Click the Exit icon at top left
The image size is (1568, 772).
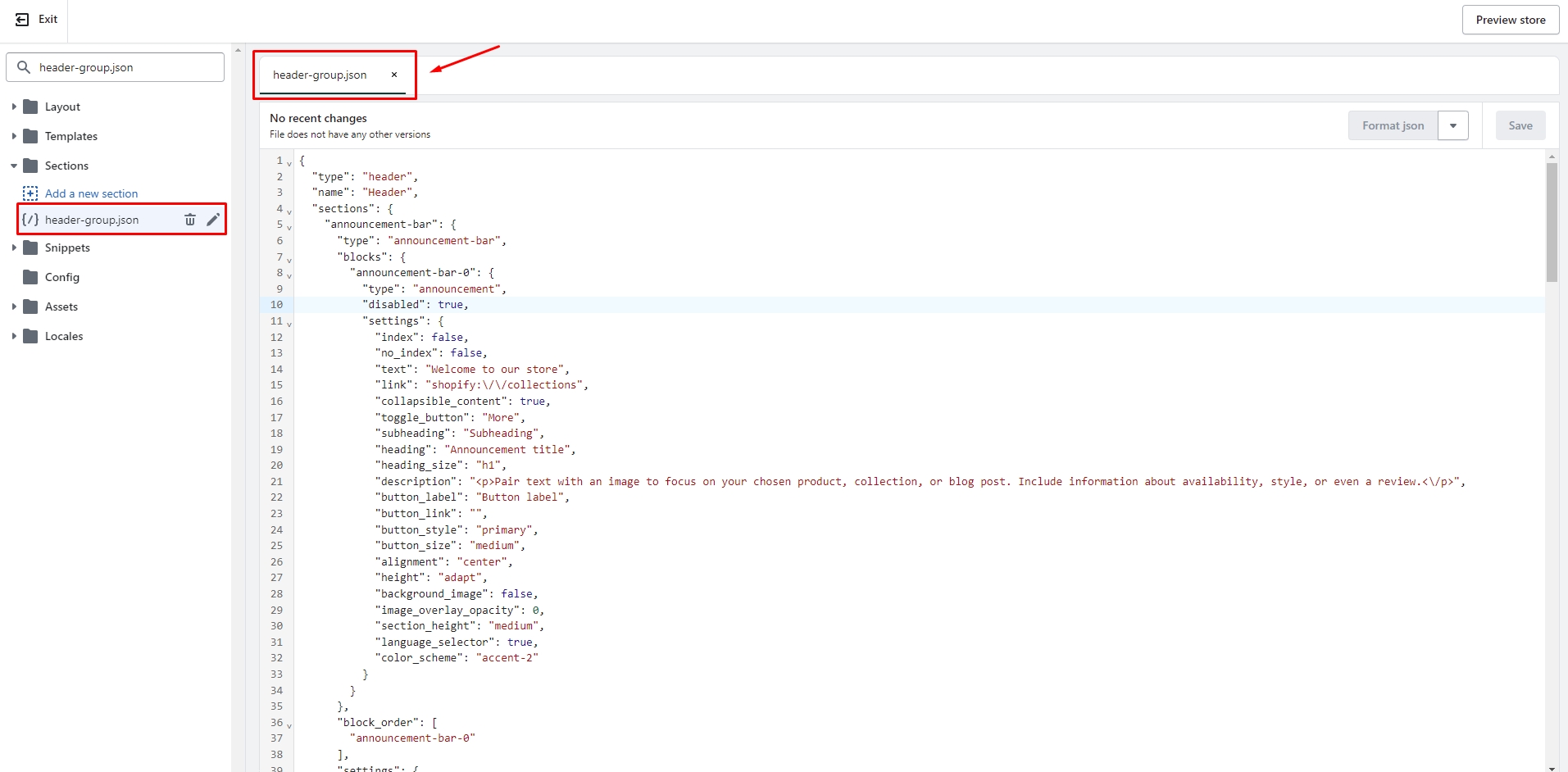tap(22, 20)
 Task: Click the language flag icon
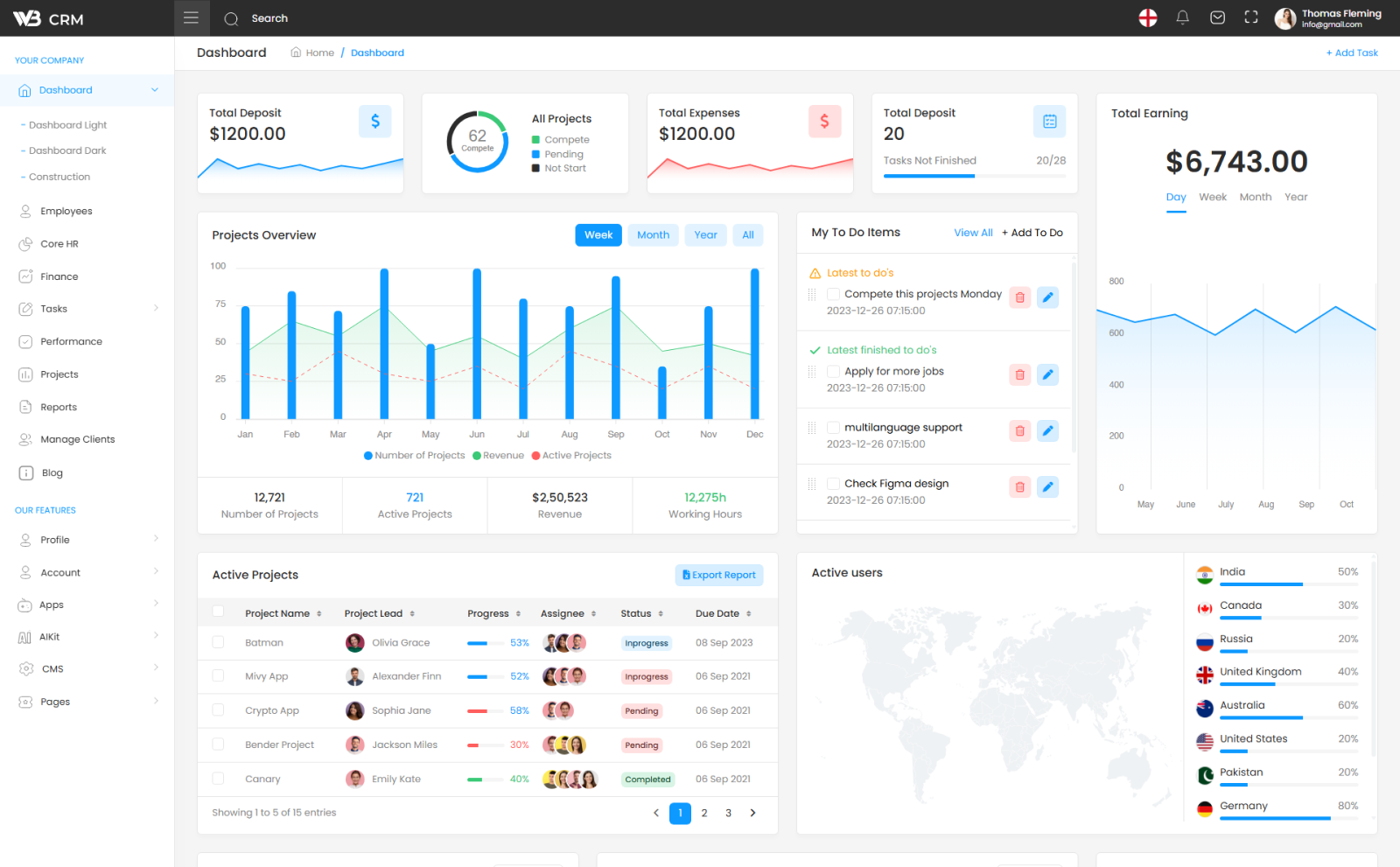click(1148, 17)
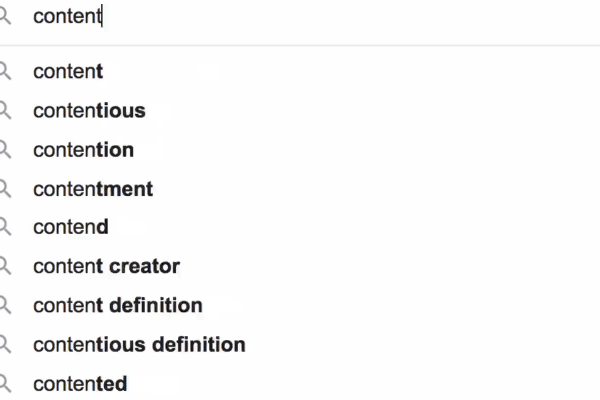Choose the "contentious" suggestion
Screen dimensions: 600x400
click(89, 111)
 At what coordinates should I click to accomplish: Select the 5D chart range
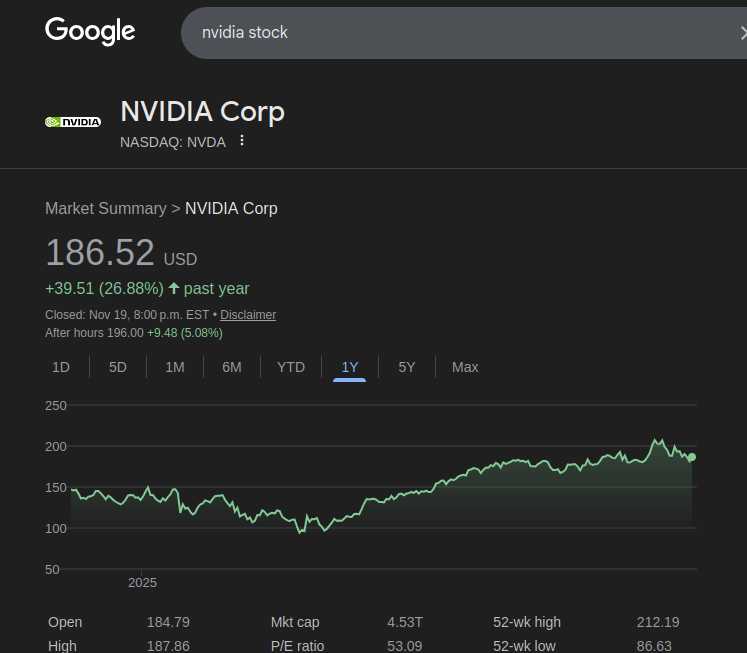pos(118,367)
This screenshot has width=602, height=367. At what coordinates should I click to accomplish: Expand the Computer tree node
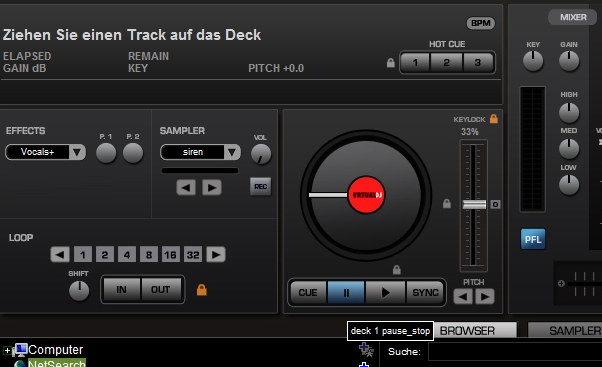click(x=7, y=350)
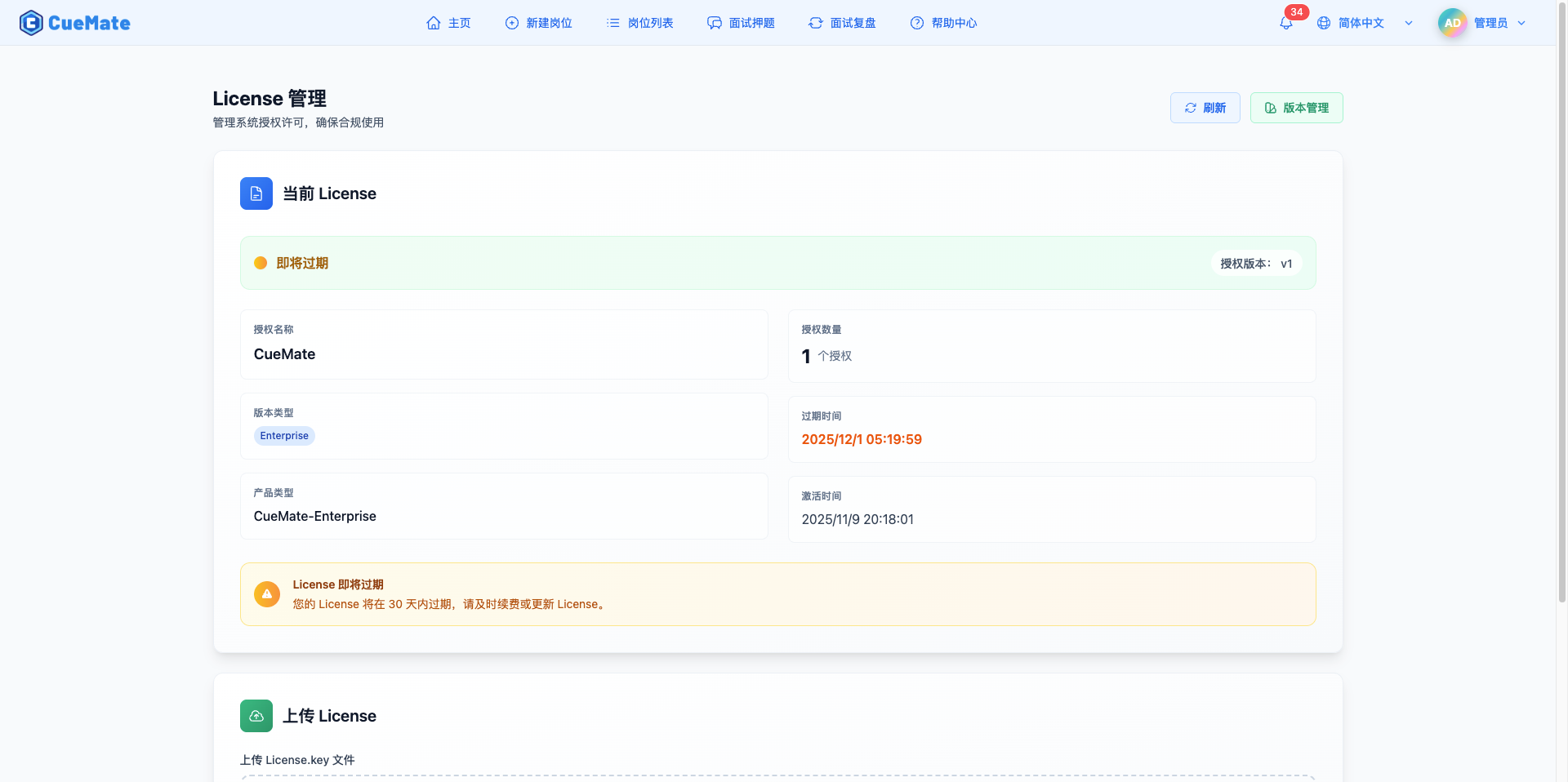The width and height of the screenshot is (1568, 782).
Task: Click the orange 即将过期 status dot
Action: click(261, 263)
──────────
Every record is to be reproduced exactly, with no pictures included.

Click the Exit icon at top left
The image size is (1568, 772).
tap(22, 20)
 Task: Click the language flag icon
click(1148, 17)
Choose the "contentious" suggestion
Screen dimensions: 600x400
click(89, 111)
 At what coordinates should I click to accomplish: Select the 5D chart range
pos(118,367)
This screenshot has width=602, height=367. At what coordinates should I click to accomplish: Expand the Computer tree node
click(x=7, y=350)
The width and height of the screenshot is (1568, 782).
Task: Click the orange 即将过期 status dot
Action: click(261, 263)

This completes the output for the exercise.